Bu konuda ehl-i sünnet itikadı şudur: “Allah’ın naslarda geçen yed, vech, ulüv gibi sıfatları vardır. Biz bu sıfatların detaylarını bilmeyiz. Ancak bu sıfatların yaratılmışlar ile bir benzerliği yoktur![16]”
3. İslam’ın hükümleri hususunda Peygamber’in (sallallahu aleyhi ve sellem) sözleri ayet-i kerimeler gibi delildir.
Hakiki manada kanun koyucu olan sadece Allah’tır! Ancak Allah (celle celalühu) hükmünü Hz. Peygamber vasıtasıyla insanlara duyurmuştur. Dolayısıyla Hz. Peygamber (sallallahu aleyhi ve sellem) de mecazen kanun koyucudur. Hz. Peygamber’in ağzından çıkan İslami bir hakikatin ayet-i kerime veya hadis-i şerif olmasının hüküm ifade etmek hususunda hiçbir farkı yoktur! Ancak ayet-i kerimelerin hepsi tevatürle nakledilmiş, hadis-i şerifler ise farklı sıhhat dereceleriyle nakledilmiş olduğundan, dini meselelerde öncelikli kaynak Kur’an-ı Kerim’dir. Ayet-i kerime nazil olmadığı halde Efendimizin (sallallahu aleyhi ve sellem) ilan ettiği hükümleri ve bu konunun detayını Ömer Faruk Korkmaz Hoca’nın “Sünnetin Hücciyeti” isimli kitabında bulabilirsiniz.
Bu konuda ehl-i sünnet itikadı şudur: “Hz. Peygamber (sallallahu aleyhi ve sellem)’in ilan ettiği dini bir meselenin ayet-i kerime veya hadis-i şerif olmasında bir fark yoktur! Müslümanlar, ayet-i kerimelerdeki gibi hadis-i şeriflerdeki hükümlerden de mesuldür![17]”
4. Kur’an-ı Kerim ve İslam ahkâmı tarihsel değil, evrenseldir.

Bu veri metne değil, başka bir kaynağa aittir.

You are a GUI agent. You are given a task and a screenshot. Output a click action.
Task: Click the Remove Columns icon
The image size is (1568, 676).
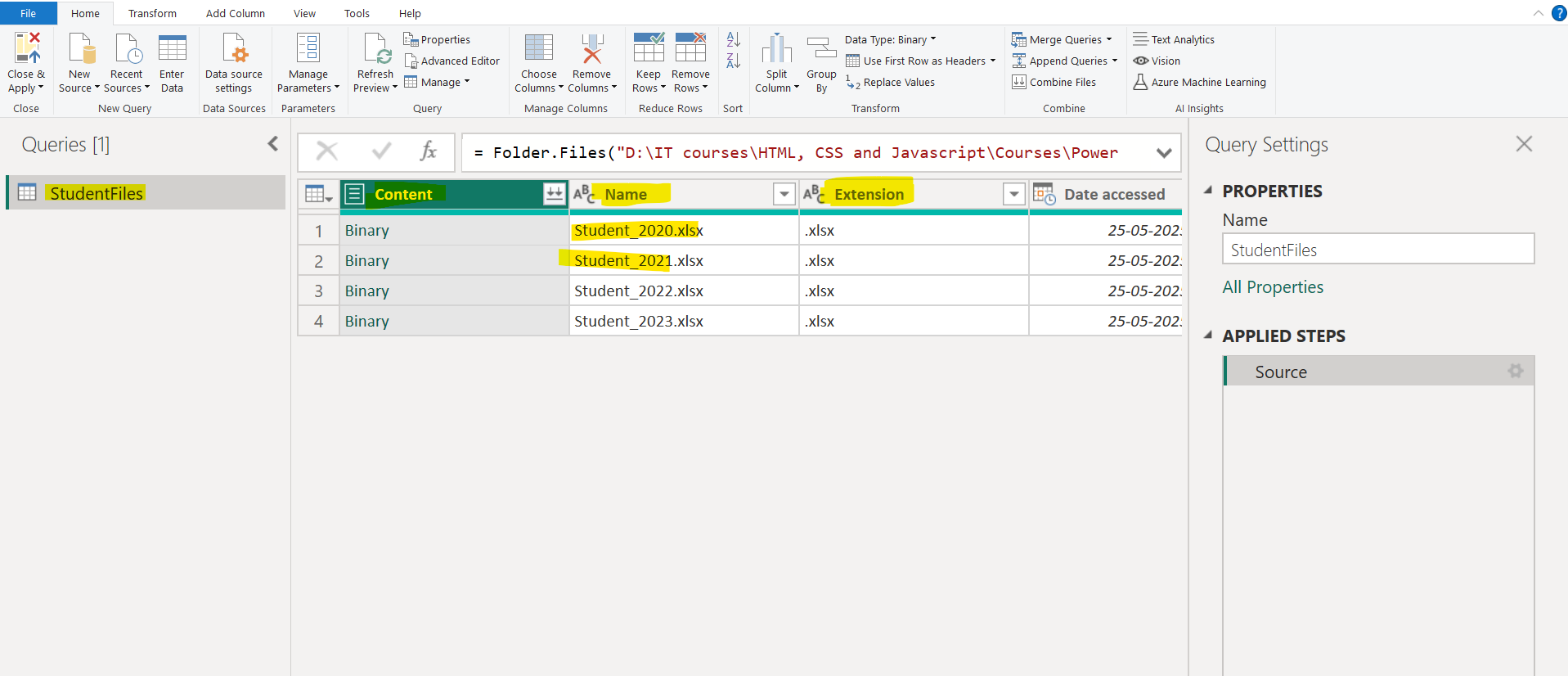click(591, 49)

İçinde yaşadıkları toplumun dayatmalarını Allah (celle celalühu)’nun dinine tercih eden bir grup insanın, “ayet ve hadislerin tarihsel olduğu” iddiası, Allah’ın dinine büyük bir iftiradır. Tarihselcilik: dünyayı ahirete tercih edenlerin yaşadıkları topluma ve zaman dilimine uymadığını düşündükleri İslami hükümleri ortadan kaldırmaya çalışmalarının kılıfıdır. Hâlbuki Allah’ın hükümleri, Allah (celle celalühu) aksini bir Peygamber vasıtasıyla haber vermedikçe geçerlidir. Kıyamete kadar da Peygamber gelmeyeceği ayetle sabit olduğundan[18] İslam ahkâmı kıyamete kadar bakidir.

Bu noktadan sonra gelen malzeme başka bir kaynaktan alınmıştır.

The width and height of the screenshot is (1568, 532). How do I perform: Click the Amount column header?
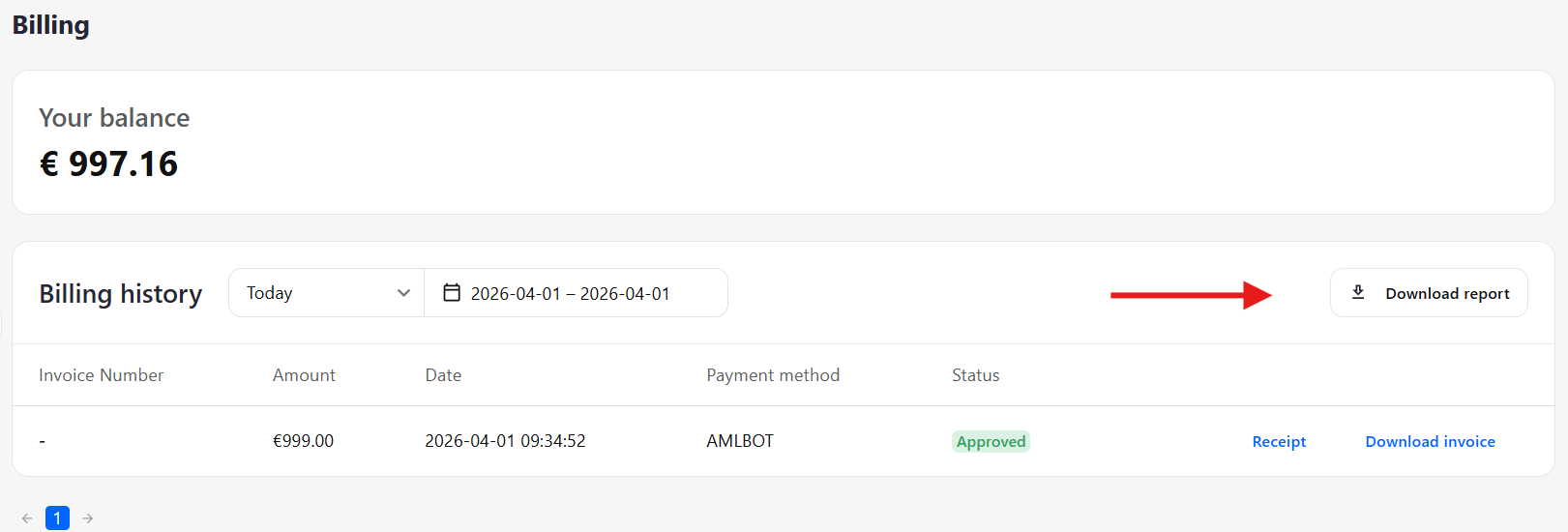pos(304,375)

Bu konuda ehl-i sünnet itikadı şudur: “Ayet-i kerimelerde ve hadis-i şeriflerde geçen tüm hükümler esas olarak kıyamete kadar geçerlidir.[19] Aksini iddia eden Kur’an-ı Kerim’in bir kısmına iman etmiş, bir kısmını inkâr etmiş sayılır.”
5. Peygamberlerden sonra en hayırlı topluluk sahabe-i kiramdır. Onlar içerisinden de en hayırlıları hulefâ-i râşidîndir.[20]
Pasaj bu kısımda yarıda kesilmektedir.